Building workflows for SARS-CoV-2 mutation analysis in QIAGEN CLC Genomics Workbench

During the current pandemic, the importance of continually monitoring viral genomes for new mutations has become fundamental to help guide decisions. The combined efforts of labs across the world have generated enormous amounts of SARS-CoV-2 sequencing data that must be analyzed in order to place it into the broader context of the pandemic.

QIAGEN has several resources to support SARS-CoV-2 data analysis. This includes the CoV-2 Insights Service for genomic surveillance, which offers full bioinformatics analysis for QIAGEN’s QIAseq SARS-CoV-2 Primer Panel, Ion Torrent’s Ion AmpliSeq SARS-CoV-2 Research Panel or the Illumina panels. However, if you find your panel data is currently not supported by this prebuilt solution, don’t worry. You can easily analyze any panel data by creating a simple workflow in QIAGEN CLC Genomics Workbench.

Here we show an example of building a workflow to process the long reads generated by Oxford Nanopore Technology using QIAGEN CLC Genomics Workbench with the Long Read Support plugin. We show a simple workflow that can process the data to generate variant calls. Using sequencing data from the University of Exeter (Baker et al., 2020), we provide an example analysis by examining the mutation signatures at different time points in the pandemic.

Trim and map reads, and call and filter variants

Download reference data as a GenBank file from NCBI and extract annotations using the ‘Convert to Tracks’ tool.

Figure 1 shows an example of a simple workflow, which consists of the following steps:

  • Trim Reads: Here, we trim for quality. You can optionally remove adapters, depending on the sequencing protocol of your data.
  • Map Long Reads to Reference: The workflow uses the default settings and reference genome MN908947.3.
  • Trim primers of mapped reads: Here, we use ‘Trim Primers and Their Dimers from Mapping’ to un-align the primer part of the mapped reads. We use the primer file associated with the ARTIC protocol (https://artic.network).
  • Variant calling: For this, we use ‘Fixed Ploidy Variant Detection’ with ploidy = 1. We use this variant caller instead of the ‘Low-Frequency Variant Detection’ tool due to the high error-rate of Nanopore reads. For the same reason, we adjusted the minimum coverage and count to 30 and 5, respectively.
  • Remove frameshifting indels and low-frequency single nucleotide variants (SNVs): Using three rounds of ‘Filter on Custom Criteria’, we first identify indels, then frameshifting indels by filtering by a length of 1, 2 , 4 or 5, with coverage less than 30x and Insertions/Deletions. Using ‘Filter against Known Variants’, we remove these from the final variant track. Finally, we use ‘Remove Marginal Variants’ to remove SNVs with a frequency below 70 % and quality below 10.
  • The variant tracks from all input samples are finally collected and compared in a track list.

Figure 1. End-to-end workflow for variant calling in SARS-CoV-2 samples.

 

Visualizing mutations in a track list

The called variants can be visualized in a track list using the reference genome and the variant tracks. This view makes it easy to monitor new mutations. An amino acid track helps us by distinguishing synonymous from non-synonymous mutations. In Figure 2, we show a subset of 9 variant tracks from samples collected at various time points in the pandemic. The tracks span from March 2020 to December 2020 and have been sorted chronologically by sample collection date from top to bottom. Here, we can see that variants are accumulating over time.

Figure 2. Variants from different data sets were visualized on the MN908947.3 reference. The Gene track is shown in blue.

 

The latest data set from December 12, 2020 is a sequencing run of the B.1.1.7 strain. We identify the strain by adding the amino acid changes to the track list. In Figure 3, two of the variants characteristic of this strain can be seen, namely N501Y and P681H in the spike protein.

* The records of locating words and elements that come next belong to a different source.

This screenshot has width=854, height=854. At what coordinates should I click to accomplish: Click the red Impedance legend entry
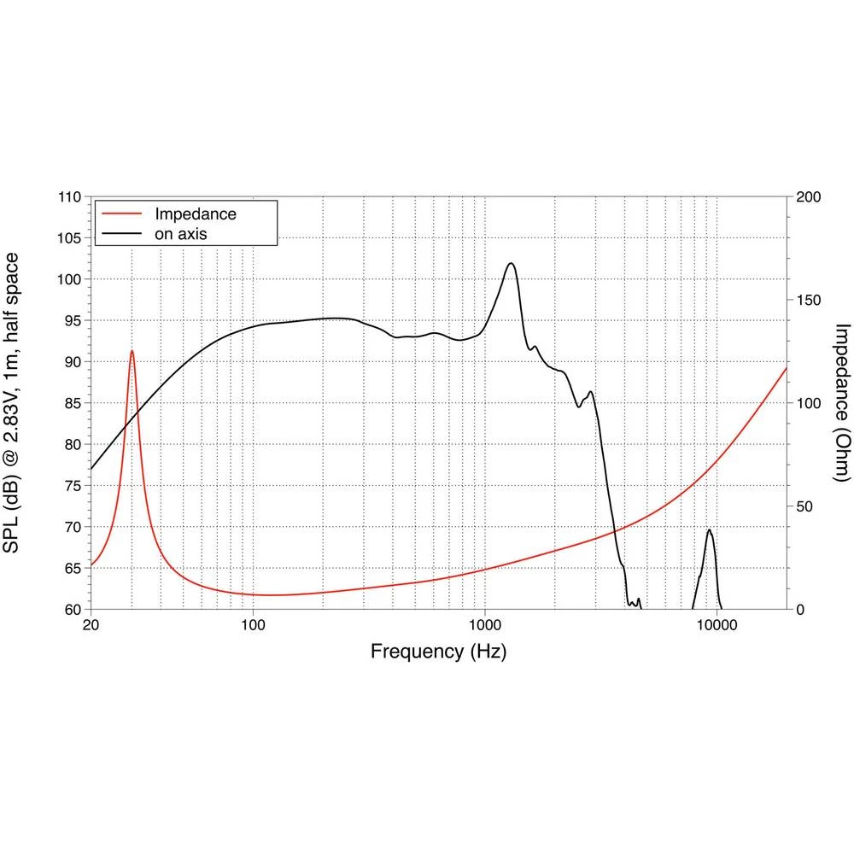coord(195,214)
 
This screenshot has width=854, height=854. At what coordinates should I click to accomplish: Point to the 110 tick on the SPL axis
coord(73,197)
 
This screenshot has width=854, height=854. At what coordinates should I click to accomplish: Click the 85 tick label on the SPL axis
coord(73,403)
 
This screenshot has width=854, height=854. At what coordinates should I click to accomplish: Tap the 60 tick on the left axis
coord(73,610)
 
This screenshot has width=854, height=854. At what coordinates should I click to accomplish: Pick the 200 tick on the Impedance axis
coord(808,197)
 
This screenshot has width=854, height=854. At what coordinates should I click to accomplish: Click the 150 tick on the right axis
coord(808,301)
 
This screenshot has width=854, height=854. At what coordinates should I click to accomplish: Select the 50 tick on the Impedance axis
coord(804,506)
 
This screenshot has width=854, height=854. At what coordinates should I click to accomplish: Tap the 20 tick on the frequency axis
coord(91,623)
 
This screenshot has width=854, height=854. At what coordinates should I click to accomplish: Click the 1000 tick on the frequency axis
coord(485,623)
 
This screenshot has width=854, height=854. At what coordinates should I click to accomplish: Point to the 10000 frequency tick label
coord(717,623)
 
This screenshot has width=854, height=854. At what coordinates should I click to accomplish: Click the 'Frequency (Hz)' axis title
coord(438,652)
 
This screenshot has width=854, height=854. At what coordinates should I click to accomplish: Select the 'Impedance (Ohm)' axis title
coord(841,403)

Figure 3a. An overview of detected SNVs found in the spike protein.

 

 

Figure 3b.N501Y variant in the spike protein.

Figure 3c. P681H variant in the Spike protein

 

 

 

 

We visualize the viral evolution in a SNP tree using one of the oldest samples (2020-03-25 as root).

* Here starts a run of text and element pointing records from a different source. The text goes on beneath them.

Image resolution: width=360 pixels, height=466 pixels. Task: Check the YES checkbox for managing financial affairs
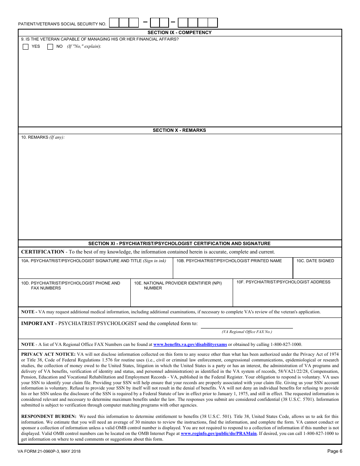(x=26, y=47)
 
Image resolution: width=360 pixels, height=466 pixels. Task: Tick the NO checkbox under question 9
(x=50, y=47)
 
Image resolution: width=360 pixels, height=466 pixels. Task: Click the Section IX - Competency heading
(x=180, y=33)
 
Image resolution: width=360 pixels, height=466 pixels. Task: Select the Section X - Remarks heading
(x=180, y=130)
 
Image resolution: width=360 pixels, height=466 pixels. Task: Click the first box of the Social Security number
(x=114, y=23)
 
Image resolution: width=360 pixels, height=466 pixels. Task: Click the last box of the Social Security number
(x=213, y=23)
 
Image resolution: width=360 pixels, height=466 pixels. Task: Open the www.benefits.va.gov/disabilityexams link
(x=190, y=345)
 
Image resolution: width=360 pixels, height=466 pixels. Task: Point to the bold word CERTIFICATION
(x=43, y=252)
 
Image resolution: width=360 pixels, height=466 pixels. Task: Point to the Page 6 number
(x=335, y=451)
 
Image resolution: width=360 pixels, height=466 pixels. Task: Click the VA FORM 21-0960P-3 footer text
(x=49, y=452)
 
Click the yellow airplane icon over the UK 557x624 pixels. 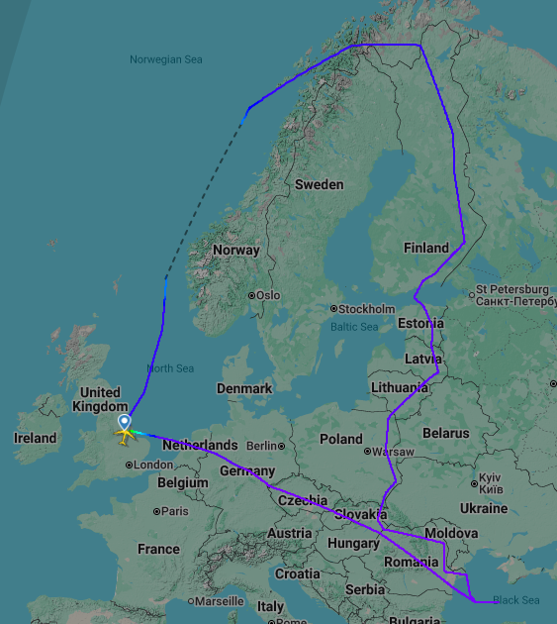point(125,434)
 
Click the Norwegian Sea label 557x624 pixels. point(165,59)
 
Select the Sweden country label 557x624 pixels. point(319,184)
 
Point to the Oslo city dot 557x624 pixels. point(252,295)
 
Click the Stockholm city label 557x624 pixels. point(366,309)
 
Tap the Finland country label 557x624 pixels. point(425,248)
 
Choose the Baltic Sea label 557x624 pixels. point(354,327)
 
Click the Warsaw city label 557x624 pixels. point(394,452)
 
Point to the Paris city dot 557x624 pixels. point(157,512)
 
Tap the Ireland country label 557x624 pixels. point(36,438)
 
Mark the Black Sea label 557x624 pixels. point(515,600)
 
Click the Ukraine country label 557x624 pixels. point(483,508)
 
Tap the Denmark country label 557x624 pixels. point(243,389)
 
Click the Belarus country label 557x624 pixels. point(445,433)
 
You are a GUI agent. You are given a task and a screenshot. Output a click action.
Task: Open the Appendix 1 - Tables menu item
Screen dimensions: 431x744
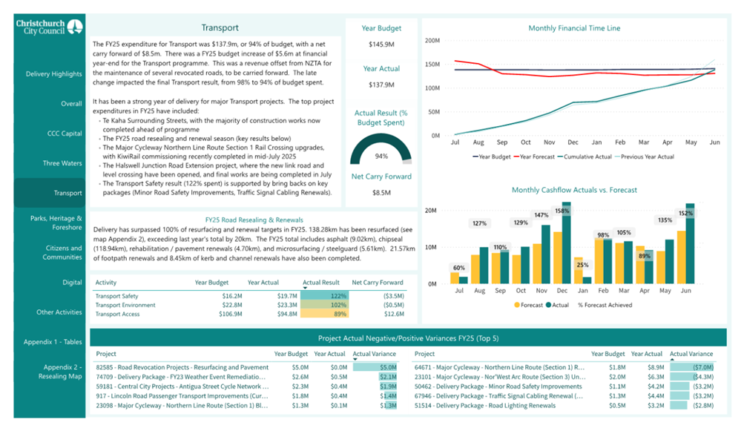pyautogui.click(x=53, y=342)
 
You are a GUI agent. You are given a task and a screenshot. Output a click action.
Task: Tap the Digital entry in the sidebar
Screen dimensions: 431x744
pyautogui.click(x=72, y=283)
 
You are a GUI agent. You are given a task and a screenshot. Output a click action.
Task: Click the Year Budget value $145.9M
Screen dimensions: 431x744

Figure 4. SNP tree of the 9 samples.

 

As you can see, constructing a workflow for the analysis of SARS-CoV2 variants in QIAGEN CLC Genomics Workbench is quick and easy. The entire workflow shown here can be run in less than 5 minutes from input to variant calling on a standard laptop for a sample of 400,000 reads. This allows for great scalability and efficiency in sample analysis.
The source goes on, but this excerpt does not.